Unlike single-vector embeddings, multi-vector models represent each data point with a set of embeddings, and leverage more sophisticated similarity functions that can capture richer relationships between datapoints. For example, the popular Chamfer similarity measure used in state-of-the-art multi-vector models captures when the information in one multi-vector embedding is contained within another multi-vector embedding. While this multi-vector approach boosts accuracy and enables retrieving more relevant documents, it introduces substantial computational challenges. In particular, the increased number of embeddings and the complexity of multi-vector similarity scoring make retrieval significantly more expensive.

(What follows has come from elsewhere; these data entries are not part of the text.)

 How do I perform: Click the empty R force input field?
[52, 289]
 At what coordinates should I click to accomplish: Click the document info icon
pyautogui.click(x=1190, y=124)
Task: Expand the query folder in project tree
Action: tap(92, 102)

In “MUVERA: Multi-Vector Retrieval via Fixed Dimensional Encodings”, we introduce a novel multi-vector retrieval algorithm designed to bridge the efficiency gap between single- and multi-vector retrieval. We transform multi-vector retrieval into a simpler problem by constructing fixed dimensional encodings (FDEs) of queries and documents, which are single vectors whose inner product approximates multi-vector similarity, thus reducing complex multi-vector retrieval back to single-vector maximum inner product search (MIPS). This new approach allows us to leverage the highly-optimized MIPS algorithms to retrieve an initial set of candidates that can then be re-ranked with the exact multi-vector similarity, thereby enabling efficient multi-vector retrieval without sacrificing accuracy. We have provided an open-source implementation of our FDE construction algorithm on GitHub.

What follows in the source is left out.